Myopathic Ehlers-Danlos Syndrome · mEDS

Description

Myopathic Ehlers-Danlos syndrome, mEDS, is a rare connective tissue disorder caused by pathogenic variants in COL12A1, the gene that encodes type XII collagen. Type XII collagen is a member of the FACIT family, fibril-associated collagens with interrupted triple helices, that decorates the surface of large collagen fibrils and organizes the interface between fibrillar collagen and surrounding muscle and tendon. Loss of normal type XII collagen disrupts that interface, and the clinical picture sits at the intersection of a collagen disorder and a congenital myopathy.

The 2017 international classification of the Ehlers-Danlos syndromes (Malfait et al., American Journal of Medical Genetics Part C, 2017) sets three major criteria for mEDS: congenital muscle hypotonia or muscle atrophy that improves with age, proximal joint contractures including knee, hip, and elbow, and hypermobility of distal joints. Minor criteria include soft, doughy skin, atrophic scarring, motor delay, and myopathy on muscle biopsy. Molecular confirmation requires a heterozygous or biallelic pathogenic variant in COL12A1.

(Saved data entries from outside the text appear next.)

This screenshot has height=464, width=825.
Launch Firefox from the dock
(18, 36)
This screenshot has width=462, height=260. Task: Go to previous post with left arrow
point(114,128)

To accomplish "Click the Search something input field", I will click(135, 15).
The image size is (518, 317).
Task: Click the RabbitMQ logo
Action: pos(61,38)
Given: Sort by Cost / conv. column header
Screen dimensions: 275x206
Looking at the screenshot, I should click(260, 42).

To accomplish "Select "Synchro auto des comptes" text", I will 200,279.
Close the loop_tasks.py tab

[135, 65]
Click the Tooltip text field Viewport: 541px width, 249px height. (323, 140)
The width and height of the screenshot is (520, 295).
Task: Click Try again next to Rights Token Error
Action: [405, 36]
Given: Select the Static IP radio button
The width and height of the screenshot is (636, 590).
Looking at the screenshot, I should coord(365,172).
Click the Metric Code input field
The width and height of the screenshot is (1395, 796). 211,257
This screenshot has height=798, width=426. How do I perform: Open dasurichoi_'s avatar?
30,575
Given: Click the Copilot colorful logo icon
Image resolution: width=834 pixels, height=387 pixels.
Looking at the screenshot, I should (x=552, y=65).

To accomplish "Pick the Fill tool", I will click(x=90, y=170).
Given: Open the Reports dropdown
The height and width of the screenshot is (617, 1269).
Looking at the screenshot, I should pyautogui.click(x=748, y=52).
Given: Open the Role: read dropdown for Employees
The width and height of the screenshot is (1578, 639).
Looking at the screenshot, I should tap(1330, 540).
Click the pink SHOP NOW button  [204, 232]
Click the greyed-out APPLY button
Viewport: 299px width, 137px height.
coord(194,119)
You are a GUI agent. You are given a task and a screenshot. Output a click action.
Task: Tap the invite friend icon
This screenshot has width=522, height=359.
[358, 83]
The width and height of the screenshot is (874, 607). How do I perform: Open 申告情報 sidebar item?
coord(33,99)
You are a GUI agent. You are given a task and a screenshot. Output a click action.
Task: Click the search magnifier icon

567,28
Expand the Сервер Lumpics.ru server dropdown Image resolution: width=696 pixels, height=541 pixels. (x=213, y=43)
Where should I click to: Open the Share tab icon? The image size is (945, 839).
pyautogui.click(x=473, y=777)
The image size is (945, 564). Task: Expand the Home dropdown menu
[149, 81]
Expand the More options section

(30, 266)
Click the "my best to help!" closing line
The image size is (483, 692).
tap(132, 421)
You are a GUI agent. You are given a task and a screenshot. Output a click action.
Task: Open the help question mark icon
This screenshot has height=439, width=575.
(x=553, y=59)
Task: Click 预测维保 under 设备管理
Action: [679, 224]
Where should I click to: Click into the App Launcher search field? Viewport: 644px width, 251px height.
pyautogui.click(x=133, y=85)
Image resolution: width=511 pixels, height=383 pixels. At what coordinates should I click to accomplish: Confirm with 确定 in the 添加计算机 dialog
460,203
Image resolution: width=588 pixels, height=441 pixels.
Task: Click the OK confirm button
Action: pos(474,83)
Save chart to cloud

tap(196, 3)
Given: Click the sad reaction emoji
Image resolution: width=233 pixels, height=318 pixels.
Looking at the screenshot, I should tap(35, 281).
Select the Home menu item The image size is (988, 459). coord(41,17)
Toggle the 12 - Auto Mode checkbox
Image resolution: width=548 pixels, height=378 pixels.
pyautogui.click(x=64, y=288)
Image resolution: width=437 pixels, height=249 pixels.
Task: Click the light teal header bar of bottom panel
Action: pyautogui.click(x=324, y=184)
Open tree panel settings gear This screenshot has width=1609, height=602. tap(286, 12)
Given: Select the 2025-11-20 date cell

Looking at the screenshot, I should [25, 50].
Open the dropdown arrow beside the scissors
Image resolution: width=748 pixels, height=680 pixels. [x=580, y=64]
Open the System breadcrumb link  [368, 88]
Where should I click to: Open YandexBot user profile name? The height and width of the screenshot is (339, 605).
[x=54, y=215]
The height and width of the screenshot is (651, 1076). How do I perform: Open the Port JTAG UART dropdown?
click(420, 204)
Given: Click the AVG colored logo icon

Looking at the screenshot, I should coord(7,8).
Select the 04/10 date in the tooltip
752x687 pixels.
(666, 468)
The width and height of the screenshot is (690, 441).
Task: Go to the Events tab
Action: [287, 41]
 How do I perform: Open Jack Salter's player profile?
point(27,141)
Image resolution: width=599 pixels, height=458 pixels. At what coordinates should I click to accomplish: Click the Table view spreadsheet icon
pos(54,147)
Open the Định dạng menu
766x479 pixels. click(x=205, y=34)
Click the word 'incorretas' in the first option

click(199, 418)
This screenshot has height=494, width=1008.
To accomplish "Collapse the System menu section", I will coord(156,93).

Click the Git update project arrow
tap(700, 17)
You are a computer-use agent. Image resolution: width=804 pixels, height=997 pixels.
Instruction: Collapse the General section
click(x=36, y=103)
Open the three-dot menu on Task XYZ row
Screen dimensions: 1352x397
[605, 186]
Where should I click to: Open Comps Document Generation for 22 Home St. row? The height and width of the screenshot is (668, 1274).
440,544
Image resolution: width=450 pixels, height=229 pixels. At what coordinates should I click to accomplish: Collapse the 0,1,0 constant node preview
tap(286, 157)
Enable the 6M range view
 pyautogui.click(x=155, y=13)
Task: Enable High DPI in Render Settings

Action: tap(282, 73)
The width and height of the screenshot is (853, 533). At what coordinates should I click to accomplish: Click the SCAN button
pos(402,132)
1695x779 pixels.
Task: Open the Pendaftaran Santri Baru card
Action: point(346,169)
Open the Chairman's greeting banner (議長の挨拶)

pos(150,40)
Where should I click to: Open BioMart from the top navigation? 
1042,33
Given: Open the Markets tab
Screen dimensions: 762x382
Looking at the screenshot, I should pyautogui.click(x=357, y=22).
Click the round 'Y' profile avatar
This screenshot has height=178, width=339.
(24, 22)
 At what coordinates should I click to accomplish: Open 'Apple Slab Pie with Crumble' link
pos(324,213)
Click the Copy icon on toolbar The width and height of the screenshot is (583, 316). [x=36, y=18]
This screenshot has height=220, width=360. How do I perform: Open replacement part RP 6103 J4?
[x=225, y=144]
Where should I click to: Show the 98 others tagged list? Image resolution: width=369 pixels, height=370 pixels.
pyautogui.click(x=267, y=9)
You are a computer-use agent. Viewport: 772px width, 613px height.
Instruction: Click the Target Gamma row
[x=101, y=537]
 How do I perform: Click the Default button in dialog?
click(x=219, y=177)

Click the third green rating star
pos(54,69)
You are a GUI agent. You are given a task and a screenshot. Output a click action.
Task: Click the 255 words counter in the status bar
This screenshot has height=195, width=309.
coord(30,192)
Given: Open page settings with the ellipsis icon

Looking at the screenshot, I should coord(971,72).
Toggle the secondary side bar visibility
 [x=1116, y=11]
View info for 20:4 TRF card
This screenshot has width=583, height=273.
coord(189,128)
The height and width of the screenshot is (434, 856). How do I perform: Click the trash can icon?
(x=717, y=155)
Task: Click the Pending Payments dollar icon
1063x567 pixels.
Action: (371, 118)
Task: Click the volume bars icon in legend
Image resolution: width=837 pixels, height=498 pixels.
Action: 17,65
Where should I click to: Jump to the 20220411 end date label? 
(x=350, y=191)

Inheritance is reported as both autosomal dominant and autosomal recessive at the same gene. Dominant cases involve dominant-negative variants, where one altered chain disrupts the type XII collagen trimer. Recessive cases involve biallelic loss-of-function variants and tend toward a more severe presentation. The split illustrates a dose-effect pattern at COL12A1 that the 2017 framework treats as one disorder with two inheritance modes.

Fewer than 30 affected individuals have been reported in the medical literature since the first COL12A1 description by Hicks et al. (Annals of Neurology, 2014) and Zou et al. (Human Molecular Genetics, 2014). Prevalence estimates are not reliable at this case count.

Treatments to date

No drug therapy targets COL12A1 or type XII collagen. Care is supportive and proceeds along two parallel tracks, the muscle track and the joint track, coordinated by a clinician familiar with both congenital myopathy and connective tissue disease.

Physical therapy and occupational therapy are the standard of care from infancy. Early intervention focuses on motor milestones delayed by hypotonia and proximal weakness. Strengthening continues through childhood, with attention to the proximal muscles of the shoulder and hip girdle. Distal joint hypermobility coexists with this proximal weakness, and bracing or activity modification is often used to protect hyperextensible knees, ankles, and small joints during the years of greatest joint laxity.

Proximal contractures of the elbows, hips, and knees develop or worsen with age in many affected individuals. Stretching programs, serial casting, and orthotic management address contractures conservatively. Surgical release is considered for fixed contractures that limit function. Outcomes from contracture surgery in mEDS specifically are not described in cohort studies given the small number of reported cases, and decisions draw on the broader congenital myopathy literature.

Cardiac and aortic surveillance is not part of the standard mEDS workup, in contrast to vascular and classical EDS subtypes. Skin care follows the general EDS playbook of wound protection, atrophic scar management, and care during procedures. Anesthetic planning accounts for hypotonia and possible respiratory muscle involvement.

No clinical trials of disease-modifying therapy in mEDS were registered as of the most recent reviews. Research priorities named by the EDS subtype working groups include natural history data on contracture progression, muscle biopsy correlation with COL12A1 genotype, and whether the dominant and recessive forms differ enough at the bedside to warrant separate diagnostic categories in future revisions of the international classification.